Publié le 31 octobre 2025 19:12:00. L’enquête sur le spectaculaire cambriolage du musée du Louvre à Paris a connu un rebondissement inattendu : une société de sécurité israélienne affirme avoir reçu une offre de vente des œuvres volées via le dark web, une opportunité qui n’a finalement pas pu être exploitée. Sept suspects ont été interpellés dans cette affaire.
- Sept personnes ont été arrêtées dans le cadre de l’enquête sur le vol de bijoux d’une valeur de 88 millions d’euros au Louvre.
- Une société de sécurité israélienne, CGI Group, a été contactée par des individus se présentant comme les voleurs, proposant de vendre le butin sur le dark web.
- Les autorités françaises n’ont pu récupérer aucune des pièces volées à ce jour, malgré la diffusion d’une notice Interpol.

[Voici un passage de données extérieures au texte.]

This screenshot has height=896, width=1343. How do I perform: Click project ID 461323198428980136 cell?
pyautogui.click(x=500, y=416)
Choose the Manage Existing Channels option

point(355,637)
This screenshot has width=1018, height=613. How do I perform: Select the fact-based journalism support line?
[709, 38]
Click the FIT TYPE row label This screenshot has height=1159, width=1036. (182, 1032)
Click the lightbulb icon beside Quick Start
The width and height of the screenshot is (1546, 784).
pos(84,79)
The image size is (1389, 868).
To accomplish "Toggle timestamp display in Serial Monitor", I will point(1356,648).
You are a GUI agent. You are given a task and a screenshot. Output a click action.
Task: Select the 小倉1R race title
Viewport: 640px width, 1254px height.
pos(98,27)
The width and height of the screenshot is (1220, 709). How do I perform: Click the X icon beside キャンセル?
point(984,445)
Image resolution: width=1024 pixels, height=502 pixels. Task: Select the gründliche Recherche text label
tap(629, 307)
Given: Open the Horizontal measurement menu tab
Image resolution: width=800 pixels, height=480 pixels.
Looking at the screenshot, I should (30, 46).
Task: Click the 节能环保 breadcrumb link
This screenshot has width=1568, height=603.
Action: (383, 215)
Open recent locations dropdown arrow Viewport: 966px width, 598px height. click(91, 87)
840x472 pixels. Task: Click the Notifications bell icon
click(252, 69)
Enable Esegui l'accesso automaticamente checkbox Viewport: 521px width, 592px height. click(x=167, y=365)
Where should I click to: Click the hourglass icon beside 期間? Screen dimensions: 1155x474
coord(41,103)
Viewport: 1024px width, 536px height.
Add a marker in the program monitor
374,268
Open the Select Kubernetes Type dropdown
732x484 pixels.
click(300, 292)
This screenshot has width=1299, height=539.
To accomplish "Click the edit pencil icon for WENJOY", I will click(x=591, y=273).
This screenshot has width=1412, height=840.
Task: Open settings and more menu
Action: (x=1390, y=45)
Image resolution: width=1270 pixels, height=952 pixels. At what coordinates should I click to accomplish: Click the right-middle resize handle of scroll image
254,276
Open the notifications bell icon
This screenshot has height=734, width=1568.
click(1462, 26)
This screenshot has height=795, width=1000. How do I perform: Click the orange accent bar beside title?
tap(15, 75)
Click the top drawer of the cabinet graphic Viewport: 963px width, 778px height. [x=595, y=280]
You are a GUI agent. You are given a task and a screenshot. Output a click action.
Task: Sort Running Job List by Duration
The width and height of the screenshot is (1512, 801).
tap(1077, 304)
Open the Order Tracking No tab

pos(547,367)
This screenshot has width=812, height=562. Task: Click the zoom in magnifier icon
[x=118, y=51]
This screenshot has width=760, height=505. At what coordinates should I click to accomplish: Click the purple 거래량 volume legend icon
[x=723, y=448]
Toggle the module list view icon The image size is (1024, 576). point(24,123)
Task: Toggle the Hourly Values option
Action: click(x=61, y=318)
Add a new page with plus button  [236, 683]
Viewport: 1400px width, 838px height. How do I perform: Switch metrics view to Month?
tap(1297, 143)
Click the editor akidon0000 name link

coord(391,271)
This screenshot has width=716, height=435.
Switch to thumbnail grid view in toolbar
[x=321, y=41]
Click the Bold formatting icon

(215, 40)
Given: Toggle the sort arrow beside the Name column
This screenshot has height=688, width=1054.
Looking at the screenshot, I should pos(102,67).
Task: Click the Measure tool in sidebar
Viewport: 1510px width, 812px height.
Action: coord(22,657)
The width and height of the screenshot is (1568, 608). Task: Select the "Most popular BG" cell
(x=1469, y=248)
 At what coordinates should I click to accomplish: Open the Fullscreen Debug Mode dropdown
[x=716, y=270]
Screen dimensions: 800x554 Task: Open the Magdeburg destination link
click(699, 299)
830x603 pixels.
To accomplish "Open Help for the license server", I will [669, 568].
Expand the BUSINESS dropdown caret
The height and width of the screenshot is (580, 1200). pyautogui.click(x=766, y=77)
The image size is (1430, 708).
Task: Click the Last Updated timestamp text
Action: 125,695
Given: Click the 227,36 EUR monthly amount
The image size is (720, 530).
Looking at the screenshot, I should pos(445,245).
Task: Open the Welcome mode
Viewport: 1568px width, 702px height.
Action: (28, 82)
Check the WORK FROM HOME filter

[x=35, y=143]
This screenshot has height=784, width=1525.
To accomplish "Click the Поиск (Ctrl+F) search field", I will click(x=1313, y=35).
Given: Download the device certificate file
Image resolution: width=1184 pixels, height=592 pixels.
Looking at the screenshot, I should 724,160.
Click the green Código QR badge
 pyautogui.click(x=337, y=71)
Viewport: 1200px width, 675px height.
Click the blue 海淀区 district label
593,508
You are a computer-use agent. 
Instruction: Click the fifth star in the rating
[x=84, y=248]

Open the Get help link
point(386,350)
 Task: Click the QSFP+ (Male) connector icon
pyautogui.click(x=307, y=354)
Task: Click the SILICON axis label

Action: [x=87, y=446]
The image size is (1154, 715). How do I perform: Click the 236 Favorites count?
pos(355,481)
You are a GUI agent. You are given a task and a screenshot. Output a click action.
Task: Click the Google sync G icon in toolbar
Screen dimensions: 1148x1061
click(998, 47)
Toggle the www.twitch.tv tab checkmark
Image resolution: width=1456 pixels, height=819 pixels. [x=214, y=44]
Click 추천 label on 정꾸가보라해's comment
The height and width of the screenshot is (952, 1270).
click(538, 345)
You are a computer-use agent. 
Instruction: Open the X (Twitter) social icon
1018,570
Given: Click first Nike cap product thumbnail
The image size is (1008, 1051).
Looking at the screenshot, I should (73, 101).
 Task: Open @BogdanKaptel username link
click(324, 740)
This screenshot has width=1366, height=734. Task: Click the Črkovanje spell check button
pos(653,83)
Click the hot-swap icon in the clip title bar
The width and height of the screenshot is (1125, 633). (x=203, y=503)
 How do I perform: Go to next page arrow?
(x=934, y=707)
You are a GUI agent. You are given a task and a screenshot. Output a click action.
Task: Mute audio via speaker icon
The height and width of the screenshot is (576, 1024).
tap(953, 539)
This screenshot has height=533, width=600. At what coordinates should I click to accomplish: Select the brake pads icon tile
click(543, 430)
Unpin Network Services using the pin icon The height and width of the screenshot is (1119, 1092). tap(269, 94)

L’affaire du cambriolage du Louvre prend une tournure surprenante. Zvika Nave, directrice de CGI Group, a révélé que sa société a été contactée cinq jours après le vol. Des individus prétendant représenter les auteurs du cambriolage ont pris contact via le site officiel de CGI, proposant de négocier la vente des œuvres d’art dérobées sur le dark web. Ils ont accordé un délai de 24 heures pour obtenir une réponse.
« Quelqu’un prétendant représenter les voleurs nous a contactés via le site officiel du groupe CGI. Ils nous ont demandé si nous pouvions négocier l’achat des œuvres d’art volées via le dark web et ont souligné que nous avions 24 heures pour répondre. »
Zvika Nave, directrice de CGI Group
CGI Group, spécialisée dans la sécurité et la protection des infrastructures critiques, a immédiatement alerté les autorités parisiennes. L’entreprise souhaitait saisir cette opportunité pour arrêter les voleurs et récupérer le butin. Selon Zvika Nave, des « retards bureaucratiques » ont malheureusement empêché la concrétisation de cette opération.
« Je pense que nous avons raté une opportunité ici », a regretté Mme Nave. CGI Group a déjà démontré son expertise dans la résolution de vols d’art à grande échelle, notamment en Allemagne en 2019, où elle a contribué à retrouver des bijoux volés au musée de Dresde, d’une valeur de 113 millions d’euros. L’entreprise a alors aidé à retracer les circuits de revente et à identifier les intermédiaires impliqués dans le blanchiment des pièces volées, renforçant ainsi sa réputation internationale.
L’entreprise, qui possède des bureaux à Zurich et Tel Aviv, intervient également dans la protection des ambassades, des institutions gouvernementales et la sécurisation des chaînes d’approvisionnement.
Parallèlement, l’enquête se poursuit et la procureure de Paris, Laure Beccuau, a indiqué que des réductions de peine pourraient être envisagées pour les auteurs du vol en échange de la restitution des bijoux. Cependant, les experts en art craignent que les voleurs ne soient membres d’un réseau organisé et que les bijoux soient démantelés, les pierres précieuses étant retirées et vendues séparément, tandis que l’or serait fondu, rendant ainsi leur récupération plus difficile.
Interpol a diffusé une notice contenant les photos de tous les bijoux volés aux forces de police du monde entier, mais à ce jour, aucune information n’a été reçue.